While the tendency of the CCP to insert itself at the main junctures of Chinese history in the 20th century is anything but new, there has been an increasing alignment with the earlier Republic of China that has been quite pronounced, I would argue, since at least 2005. For the past ten years, scholars have interpreted this (and the inclusion of ROC troops in various war museums) mainly as a means of increasing cross-Straits rapprochement and downplaying the ferocity of the internecine violence that followed the Japanese surrender.

World War II, the Great Leap Forward and its famine, and the Cultural Revolution are frequently seen as the great traumas of China’s 20th century, but the Chinese civil war (1945-1950) is right up there in terms of how much physical and emotional agony it caused.

What is different now, in 2015, is that Xi Jinping and his mighty bureaucracy seem absolutely determined to depict the PRC as ‘present at the creation’ of the postwar global order, a global order which they interpret as being constructed around the constraining of Japanese power, cognizance of Japanese brutality, and punitive toward Japan — in the sense of keeping Japan very much in the metaphorical defendant’s docket and recalling also the Tokyo War Crimes Trials.

The move to align contemporary Japan with its destabilizing and guilty past as clear implications and utility for China in East Asia today, as the Beijing government and the PLA is increasingly seen as the foremost challenge to the strategic architecture of the region.

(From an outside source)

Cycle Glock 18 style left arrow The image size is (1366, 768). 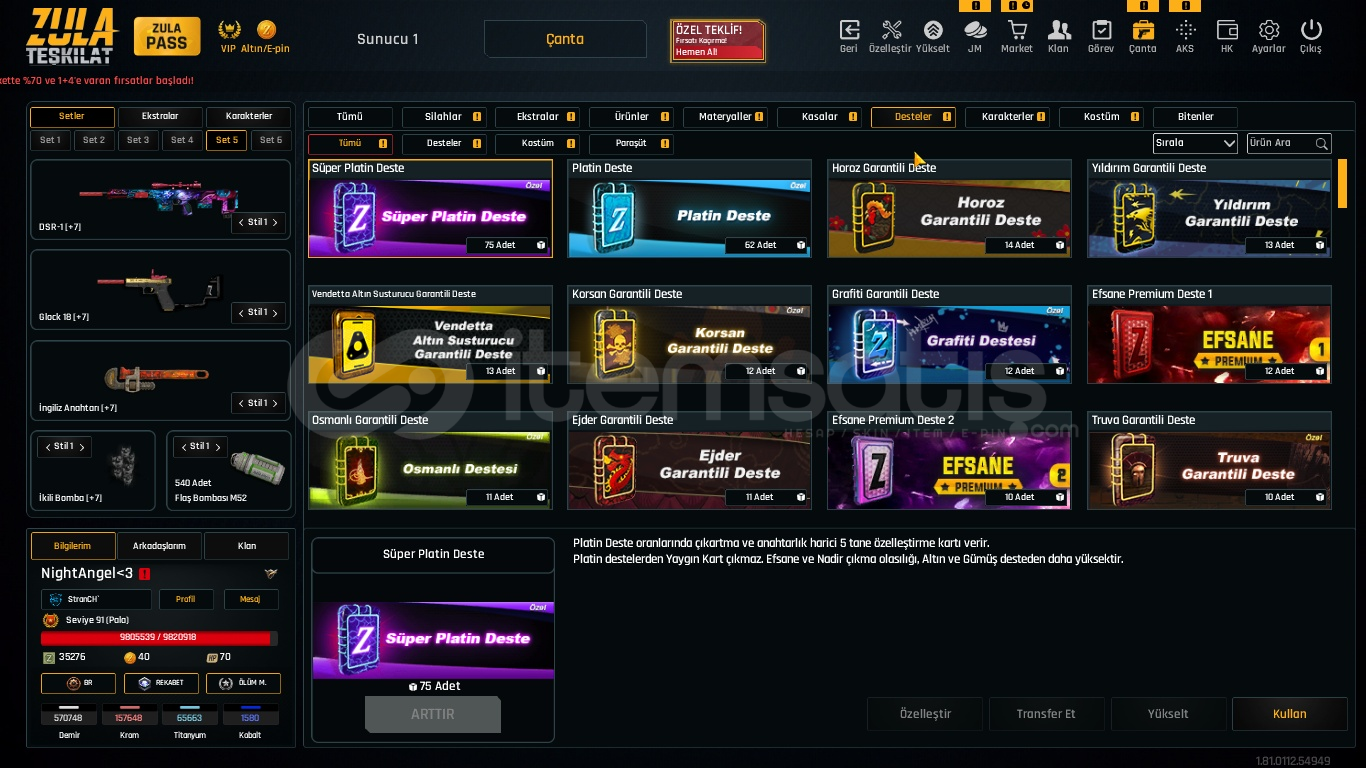(241, 313)

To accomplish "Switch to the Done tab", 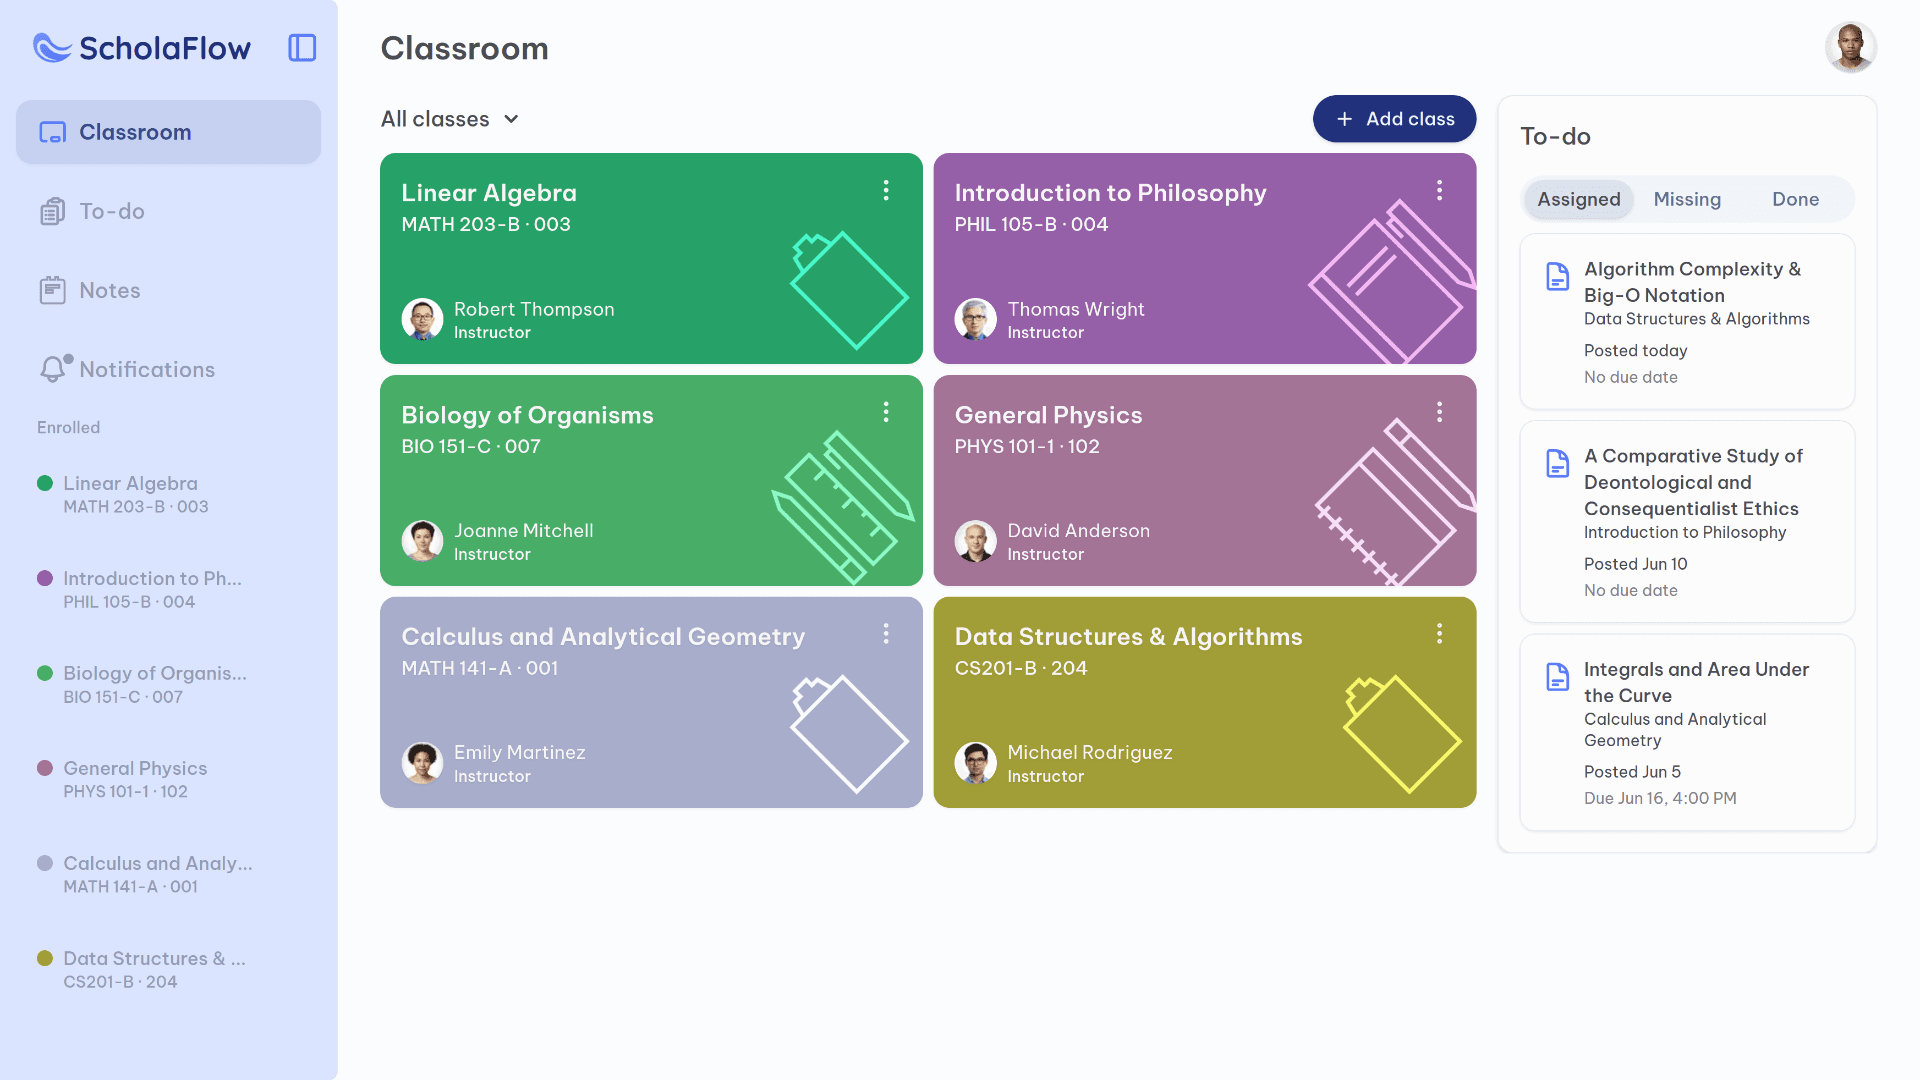I will [1795, 199].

According to the trailer of the film, I don’t believe the producers have gone so far as to send Mao to Cairo in the film, but placing him at the vanguard of establishing the global order in 1943 seems to be stretching things.

At this point, when he was in his cave in Yanan, Mao had yet to meet a single representative of the American government, and the Dalai Lama, who was not even 10 years old, got more correspondence from the US President. While Mao had written some important anti-Japanese treatises in 1937 and 1938, by the time the Cairo Declaration came around, he was primarily concerned with expand his inland base area against Nationalist government resistance and calculating his best chances to overtake Chiang Kai-shek after the Japanese surrendered. The United Front was essentially a shell after 1940.  Mao was extremely well-informed about how the wider war in Europe, in China, and the Pacific was going, but to depict him as the mental crucible of China’s World War II international policy is overreaching.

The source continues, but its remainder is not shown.